Mi-janvier, le paysan mexicain Isidro Baldenegro López était assassiné alors qu’il était revenu vivre depuis peu dans sa communauté natale au nord du Mexique dans la Sierra Madre occidentale après des années d’exil, suite à des menaces de mort. Ce leader autochtone Tarahumara se mobilisait depuis longtemps contre la déforestation illégale. Il avait reçu pour son combat le prix Goldman de l’environnement en 2005. Son meurtre fait écho à celui de Berta Cáceres au Honduras en mars 2016. Elle aussi était une militante autochtone défendant les droits et l’environnement de sa communauté, elle aussi avait reçu le prix Goldman. Cette résonance n’est pas anecdotique, mais est au contraire emblématique de la violence croissante à laquelle font face les défenseurs de l’environnement et des droits humains en Amérique latine, aboutissant à des assassinats ciblés en toute impunité. Les États sont parfois complices de ces crimes, quand ils n’en sont pas des acteurs à part entière : dans le cas de Berta Cáceres, un rapport publié le 31 octobre 2017 par le GAIPE (Grupo Asesor Internacional de Personas Expertas) souligne la responsabilité du gouvernement hondurien[2]. Les auteurs affirment que des fonctionnaires étaient impliqués dans cet assassinat, qui aurait été prémédité de longue date : « Les preuves existantes confirment la participation de nombreux agents de l’État (policiers, militaires et fonctionnaires), ainsi que des dirigeants et employés de la compagnie DESA (Desarrollos Energéticos S.A.) dans la planification, l’exécution et la dissimulation du meurtre ». Le rapport met également en avant l’échafaudage administratif mis en place pour entraver l’enquête.
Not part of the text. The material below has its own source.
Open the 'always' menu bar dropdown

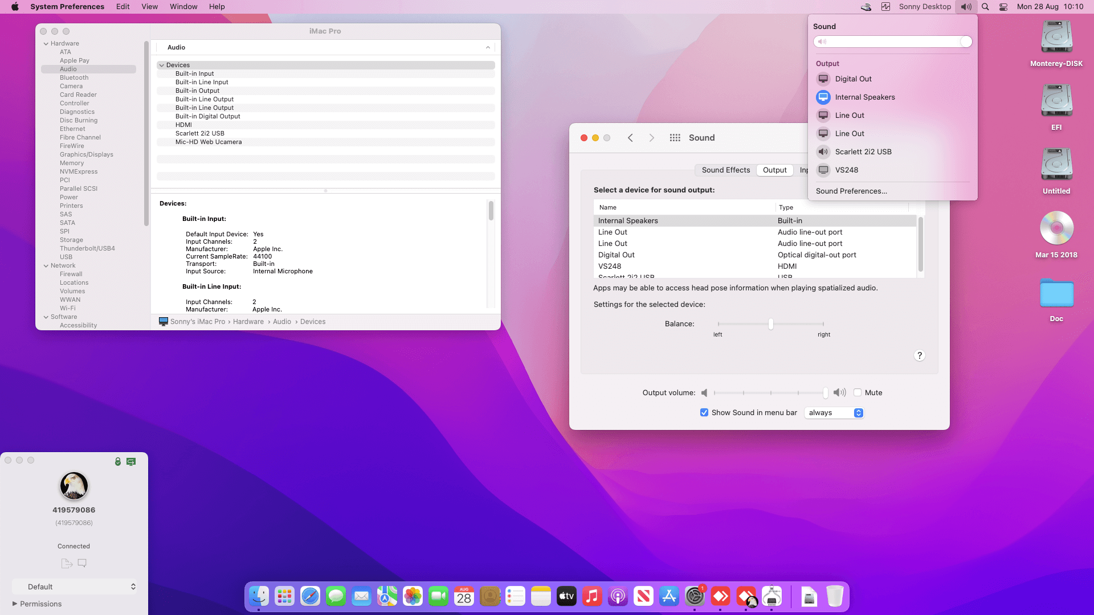(834, 413)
Ce phénomène est déjà étudié depuis plusieurs années par l’organisation Global Witness, qui publie un rapport annuel faisant le bilan de ces violences : entre 2002 et 2015, l’ONG a recensé 1 176 assassinats de « défenseurs de la terre et de l’environnement » dans le monde. Ce sont des pays latino-américains qui arrivent en tête du classement macabre : en 2016, 60 % des cas recensés ont eu lieu dans la région. Le Brésil et la Colombie sont les pays les plus dangereux pour ces activistes, avec respectivement 49 et 37 assassinats en 2016[3]. Deux pays asiatiques suivent, les Philippines (28) et l’Inde (16), pour laisser de nouveau la place à des pays latino-américains, le Honduras (14) et le Nicaragua (11). Cette hiérarchie est confirmée année après année par les rapports de l’ONG et les peuples autochtones, dont sont issues 40 % des victimes, apparaissent comme les principales cibles de ces violences[4]. Le dernier rapport publié présente 2016 comme l’année la plus meurtrière recensée par l’organisation, avec 200 assassinats, traduisant une inflation du phénomène. Des institutions officielles s’en préoccupent également. En février, la CIDH (Corte Interamericana de Derechos Humanos), un des principaux organes de l’OEA,  a publié un rapport sur la protection des défenseurs des droits humains[5], se voulant une sorte de guide pour les États latino-américains dans la mise en place de mesures efficaces pour protéger ces individus, dans le contexte d’une violence à leur égard qualifiée d’« alarmante », couplée à des taux d’impunité record. Lors de sa présentation, la présidente de la CIDH a déclaré : « Parmi les groupes faisant l’objet d’une violence et d’une hostilité particulière, se trouvent les personnes qui travaillent à la défense des terres et des territoires, des droits environnementaux et qui s’opposent à certains mégaprojets économiques et d’exploitation des ressources naturelles. »  Le rapport fait ainsi écho à ceux qui avaient déjà été publiés sur le sujet par l’institution en 2015, dont un sur les liens entre la violation des droits des communautés autochtones et les industries extractives[6].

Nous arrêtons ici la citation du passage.